Self Build the plan-Solar PV
The plan is to have all the outdoor lighting (Using LED -Light Emitting Diodes) operate from a 12 volt recycled car battery and recharged by a solar PV panel. The lights will be controlled by the in-built timer in the MPPT charger. This will keep the cable cost to a minimum (small cable size) and keep the voltage low enough to be safe in a garden environment (when digging and planting).
Below is the CIS thin-film solar PV Panel (copper indium gallium selenide ) I mounted on the shed roof.
I selected a 60 watt solar PV panel that was manufactured using CIS . This type of panel has a higher output voltage of 52 volts which work better with the charger I selected rather than the typical mono or poly crystalline cells of 30 volts . One needs to select a charger to suit the PV one buys. The panel was mounted on a 3 degree pitch facing south (see above) . During tests I found that this type of cell is more forgiving for shading and dirt (bird droppings mainly)-it maintains a consistent output power . For example when I partially shaded it with my hand it still outputs almost the same power. If one partially shades a monocrystiline /polycrystaline cell it will cause it to stop working as all the cells in the unit are wired in series.
Measuring the efficiency of the installation.

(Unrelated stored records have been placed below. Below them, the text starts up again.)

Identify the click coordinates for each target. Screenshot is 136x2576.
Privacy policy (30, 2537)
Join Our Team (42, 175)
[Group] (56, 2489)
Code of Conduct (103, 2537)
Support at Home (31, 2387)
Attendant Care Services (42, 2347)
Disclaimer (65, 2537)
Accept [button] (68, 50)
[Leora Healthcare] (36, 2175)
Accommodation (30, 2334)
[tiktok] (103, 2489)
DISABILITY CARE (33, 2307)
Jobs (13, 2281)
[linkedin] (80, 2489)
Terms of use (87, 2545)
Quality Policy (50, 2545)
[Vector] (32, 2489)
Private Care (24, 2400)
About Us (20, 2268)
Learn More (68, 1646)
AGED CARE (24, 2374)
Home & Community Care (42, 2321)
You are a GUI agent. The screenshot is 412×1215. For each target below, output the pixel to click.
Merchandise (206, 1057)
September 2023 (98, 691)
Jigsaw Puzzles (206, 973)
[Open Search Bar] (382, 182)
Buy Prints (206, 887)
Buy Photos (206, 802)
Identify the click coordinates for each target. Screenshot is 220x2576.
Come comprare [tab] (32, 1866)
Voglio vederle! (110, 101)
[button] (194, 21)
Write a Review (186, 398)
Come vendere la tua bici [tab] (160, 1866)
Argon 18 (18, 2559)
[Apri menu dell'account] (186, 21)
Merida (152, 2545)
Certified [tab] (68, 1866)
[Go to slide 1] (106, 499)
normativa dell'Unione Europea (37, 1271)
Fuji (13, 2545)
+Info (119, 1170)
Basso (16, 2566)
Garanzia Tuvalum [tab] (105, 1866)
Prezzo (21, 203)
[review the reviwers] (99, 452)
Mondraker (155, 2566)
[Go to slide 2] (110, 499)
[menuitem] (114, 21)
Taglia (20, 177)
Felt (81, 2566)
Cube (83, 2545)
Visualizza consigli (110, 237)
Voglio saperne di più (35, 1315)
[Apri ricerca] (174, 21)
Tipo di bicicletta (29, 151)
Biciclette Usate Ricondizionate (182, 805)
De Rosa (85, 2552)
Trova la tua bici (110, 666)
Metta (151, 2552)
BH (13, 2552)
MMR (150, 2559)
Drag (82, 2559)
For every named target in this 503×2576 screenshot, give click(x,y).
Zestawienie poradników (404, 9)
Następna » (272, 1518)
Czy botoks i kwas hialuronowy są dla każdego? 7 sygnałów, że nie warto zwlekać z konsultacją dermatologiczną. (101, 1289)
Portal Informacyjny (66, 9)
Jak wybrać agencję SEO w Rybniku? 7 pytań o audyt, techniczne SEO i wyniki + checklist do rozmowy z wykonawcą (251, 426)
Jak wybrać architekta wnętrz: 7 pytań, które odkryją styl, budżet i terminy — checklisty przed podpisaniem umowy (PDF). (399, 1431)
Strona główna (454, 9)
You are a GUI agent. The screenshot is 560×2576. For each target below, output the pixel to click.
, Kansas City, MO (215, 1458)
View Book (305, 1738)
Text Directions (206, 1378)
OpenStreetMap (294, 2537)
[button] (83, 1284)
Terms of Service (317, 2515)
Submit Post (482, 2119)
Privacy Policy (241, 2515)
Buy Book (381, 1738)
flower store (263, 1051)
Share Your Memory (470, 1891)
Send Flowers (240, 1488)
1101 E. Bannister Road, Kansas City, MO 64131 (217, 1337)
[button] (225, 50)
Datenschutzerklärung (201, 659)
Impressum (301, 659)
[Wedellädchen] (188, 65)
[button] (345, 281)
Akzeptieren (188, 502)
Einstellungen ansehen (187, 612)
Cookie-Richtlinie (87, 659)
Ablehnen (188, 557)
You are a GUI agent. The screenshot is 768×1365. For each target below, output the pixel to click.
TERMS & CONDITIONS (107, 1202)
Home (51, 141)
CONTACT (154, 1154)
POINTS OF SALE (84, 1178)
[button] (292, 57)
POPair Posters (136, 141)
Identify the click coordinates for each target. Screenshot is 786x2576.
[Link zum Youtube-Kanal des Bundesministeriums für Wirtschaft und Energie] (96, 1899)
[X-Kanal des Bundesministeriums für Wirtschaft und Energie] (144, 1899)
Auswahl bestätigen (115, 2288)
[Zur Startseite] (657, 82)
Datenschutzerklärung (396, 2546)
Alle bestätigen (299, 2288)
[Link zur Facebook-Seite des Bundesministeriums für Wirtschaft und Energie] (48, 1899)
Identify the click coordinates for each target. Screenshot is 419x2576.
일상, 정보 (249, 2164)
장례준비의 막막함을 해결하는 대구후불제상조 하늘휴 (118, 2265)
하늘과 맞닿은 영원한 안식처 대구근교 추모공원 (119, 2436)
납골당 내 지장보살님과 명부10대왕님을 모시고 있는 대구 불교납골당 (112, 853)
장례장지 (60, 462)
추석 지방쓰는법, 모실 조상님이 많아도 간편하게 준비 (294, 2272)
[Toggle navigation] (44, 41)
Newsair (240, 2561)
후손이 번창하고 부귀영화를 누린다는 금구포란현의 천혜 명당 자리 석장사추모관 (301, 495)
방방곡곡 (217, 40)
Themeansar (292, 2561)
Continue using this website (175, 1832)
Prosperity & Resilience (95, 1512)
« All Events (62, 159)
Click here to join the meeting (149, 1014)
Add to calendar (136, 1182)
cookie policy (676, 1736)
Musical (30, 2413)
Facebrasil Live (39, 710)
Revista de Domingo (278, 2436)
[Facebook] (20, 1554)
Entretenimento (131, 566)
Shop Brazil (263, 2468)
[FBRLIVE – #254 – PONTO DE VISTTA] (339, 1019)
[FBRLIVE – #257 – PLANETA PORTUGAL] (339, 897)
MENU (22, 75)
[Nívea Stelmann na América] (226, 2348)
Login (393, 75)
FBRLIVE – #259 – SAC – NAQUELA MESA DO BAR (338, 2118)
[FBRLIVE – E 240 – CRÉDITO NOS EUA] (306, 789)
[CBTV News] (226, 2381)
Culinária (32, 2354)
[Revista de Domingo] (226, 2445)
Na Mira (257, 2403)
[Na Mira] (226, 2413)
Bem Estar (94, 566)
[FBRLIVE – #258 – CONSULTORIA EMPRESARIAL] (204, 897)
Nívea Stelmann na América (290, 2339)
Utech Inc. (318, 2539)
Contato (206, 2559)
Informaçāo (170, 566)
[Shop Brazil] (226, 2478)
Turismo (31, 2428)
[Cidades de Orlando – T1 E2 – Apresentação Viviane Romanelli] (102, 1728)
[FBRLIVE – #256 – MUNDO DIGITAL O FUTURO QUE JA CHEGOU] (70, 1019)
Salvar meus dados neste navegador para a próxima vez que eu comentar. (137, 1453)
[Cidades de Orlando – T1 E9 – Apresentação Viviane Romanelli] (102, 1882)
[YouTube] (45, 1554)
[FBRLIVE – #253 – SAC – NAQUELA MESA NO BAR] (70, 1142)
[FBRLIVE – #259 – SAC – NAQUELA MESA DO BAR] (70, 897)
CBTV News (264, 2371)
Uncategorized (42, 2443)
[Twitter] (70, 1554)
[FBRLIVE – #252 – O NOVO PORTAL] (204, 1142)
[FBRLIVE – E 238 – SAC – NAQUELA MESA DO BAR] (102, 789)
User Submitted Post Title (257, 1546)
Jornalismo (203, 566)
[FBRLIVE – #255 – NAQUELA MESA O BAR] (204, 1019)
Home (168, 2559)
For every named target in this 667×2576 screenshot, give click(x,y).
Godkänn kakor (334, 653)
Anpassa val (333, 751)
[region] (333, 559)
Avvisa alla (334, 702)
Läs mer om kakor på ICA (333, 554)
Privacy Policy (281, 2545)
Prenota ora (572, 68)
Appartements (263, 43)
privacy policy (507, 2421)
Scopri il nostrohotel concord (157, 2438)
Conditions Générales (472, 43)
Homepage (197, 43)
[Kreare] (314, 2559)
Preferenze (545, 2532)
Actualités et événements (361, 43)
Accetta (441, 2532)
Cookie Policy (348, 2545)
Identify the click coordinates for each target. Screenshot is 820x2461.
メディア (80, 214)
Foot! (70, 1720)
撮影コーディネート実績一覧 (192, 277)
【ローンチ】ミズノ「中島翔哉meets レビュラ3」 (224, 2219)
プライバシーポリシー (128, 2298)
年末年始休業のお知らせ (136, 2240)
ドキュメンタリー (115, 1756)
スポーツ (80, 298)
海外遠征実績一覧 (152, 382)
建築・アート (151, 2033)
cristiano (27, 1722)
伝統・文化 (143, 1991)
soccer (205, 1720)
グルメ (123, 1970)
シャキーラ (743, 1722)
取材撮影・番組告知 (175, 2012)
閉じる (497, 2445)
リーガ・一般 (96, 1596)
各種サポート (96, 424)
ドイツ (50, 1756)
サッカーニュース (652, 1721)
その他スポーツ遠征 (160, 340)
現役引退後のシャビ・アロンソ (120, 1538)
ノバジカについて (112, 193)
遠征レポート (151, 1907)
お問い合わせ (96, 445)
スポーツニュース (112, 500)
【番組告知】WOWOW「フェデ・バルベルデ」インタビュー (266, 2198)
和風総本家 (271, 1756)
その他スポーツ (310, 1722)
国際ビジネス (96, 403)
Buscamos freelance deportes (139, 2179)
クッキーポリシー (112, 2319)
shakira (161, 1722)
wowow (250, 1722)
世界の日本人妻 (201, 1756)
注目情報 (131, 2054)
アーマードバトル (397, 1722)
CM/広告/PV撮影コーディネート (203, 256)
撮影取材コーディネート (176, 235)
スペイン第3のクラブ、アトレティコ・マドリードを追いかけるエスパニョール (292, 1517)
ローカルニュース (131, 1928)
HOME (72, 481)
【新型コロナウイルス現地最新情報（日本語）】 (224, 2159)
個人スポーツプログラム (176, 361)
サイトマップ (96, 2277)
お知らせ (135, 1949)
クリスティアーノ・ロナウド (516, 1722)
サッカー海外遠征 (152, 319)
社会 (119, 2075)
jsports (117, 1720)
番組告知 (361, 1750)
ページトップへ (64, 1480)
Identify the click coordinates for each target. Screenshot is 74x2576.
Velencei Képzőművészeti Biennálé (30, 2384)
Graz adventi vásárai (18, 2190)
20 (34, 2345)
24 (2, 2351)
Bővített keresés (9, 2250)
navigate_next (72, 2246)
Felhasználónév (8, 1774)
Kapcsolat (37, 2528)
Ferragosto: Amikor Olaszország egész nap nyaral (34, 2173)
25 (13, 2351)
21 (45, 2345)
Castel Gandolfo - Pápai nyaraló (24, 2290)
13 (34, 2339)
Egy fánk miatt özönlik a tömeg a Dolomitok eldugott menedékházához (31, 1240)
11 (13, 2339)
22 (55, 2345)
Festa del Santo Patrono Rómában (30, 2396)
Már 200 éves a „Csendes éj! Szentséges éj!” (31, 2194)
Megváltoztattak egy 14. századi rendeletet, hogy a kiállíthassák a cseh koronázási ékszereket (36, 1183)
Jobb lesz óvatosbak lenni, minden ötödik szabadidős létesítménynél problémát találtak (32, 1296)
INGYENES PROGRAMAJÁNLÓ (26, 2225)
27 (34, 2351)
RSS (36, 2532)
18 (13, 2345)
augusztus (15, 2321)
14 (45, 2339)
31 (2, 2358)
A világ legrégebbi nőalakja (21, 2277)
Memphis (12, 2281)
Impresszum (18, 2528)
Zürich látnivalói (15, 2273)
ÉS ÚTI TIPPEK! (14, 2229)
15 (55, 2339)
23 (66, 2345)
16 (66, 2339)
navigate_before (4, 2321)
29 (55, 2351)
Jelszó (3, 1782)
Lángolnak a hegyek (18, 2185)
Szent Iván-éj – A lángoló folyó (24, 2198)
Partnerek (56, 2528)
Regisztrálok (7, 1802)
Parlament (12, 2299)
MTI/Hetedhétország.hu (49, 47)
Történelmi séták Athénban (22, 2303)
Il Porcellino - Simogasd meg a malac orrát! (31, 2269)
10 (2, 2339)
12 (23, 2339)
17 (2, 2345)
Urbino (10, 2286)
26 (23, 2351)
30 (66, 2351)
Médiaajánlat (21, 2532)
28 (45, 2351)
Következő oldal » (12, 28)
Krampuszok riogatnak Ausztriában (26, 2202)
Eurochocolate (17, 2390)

In order to check the efficiency I mounted a pyranometer at the same angle (top left of image) so that I could ensure that connections and charger were working correctly. One needs to know the input power in order to check the charger efficiency and that the system is working correctly.
The MPPT Battery Charger
After reviewing products available I opted for the Victron SmartSolarCharger MPPT 75/15. This can charge a 12v or 24v battery system. When selecting a unit one needs an inbuilt MPPT which stands for Maximum Power Point Tracker. In Ireland and the UK this is important because of our natural cloudy weather which causes the solar panels to vary their output as the irradiance changes . What happens is that the solar panel’s internal resistance changes when the irradiance changes (sun shining on panel) -so the job of the MPPT charger is to change its load resistance as the solar panel’s internal resistance changes. When the load resistance matches the solar panel resistance then the maximum energy can be transferred to the load. If a charger did not have the MPPT then the efficiency of the complete system would be compromised. While there are different methods (algorithms) used to build MPPT units some are more efficient than others. Some of the different MPPT design options available are called perturb and observe , Incremental Conductance , short circuit current method etc., The idea of all these MPPT systems is to get the maximum power from the solar panel -some MPPT are low cost and others are more efficient in cloudy weather.
There are a number of advantages of the unit compared to others that I researched . It has charging algorithms for different battery types such as deep cycle and lithium ion. It has a bluetooth connection so that one can programme and monitor the output without other devices /connections being required. Another advantage is that it has a lighting timer that can automatically switch lights on and off at night or at dawn.
Some of the advertised benefits of the Victron MPPT unit are:
The Setup .
The setup is as follows . I plan to move the battery out of the shed as it is not best practise to have any battery system in a shed/garage/house because of the fire risk. The charger is mounted on a fire resistant material (Magnesium Board)
In order to access the data collected one logs on using the Bluetooth connection on your phone/tablet and the data is available. Below are different samples of the data available . The first indicates the solar power collected and the load usage. If the battery is fully charged it will take little or no power. If there is a load during the sunshine hours then the battery and solar panel will supply it.
Below is a chart showing how the MPPT charger adjusts its output/load to follow the changes in the irradiance levels (power from the sun) per second .
As I am able to measure the input power using a pyranometer I built I was able to see that the system was working efficiently. The data below is the output power from the charge controller when the input power from the sun was 471 watts/m2. The CIS panel provides 60 watts output when the irradiance is 1000 watts/m2 at STD (Standard Test Conditions) . This would mean that if the input power was 500 watts/m2 then the output would be 30 watts/m2. The data from the charge controller indicates an output power of approximately 27 w/m2 for the 471 watt/m2 input power.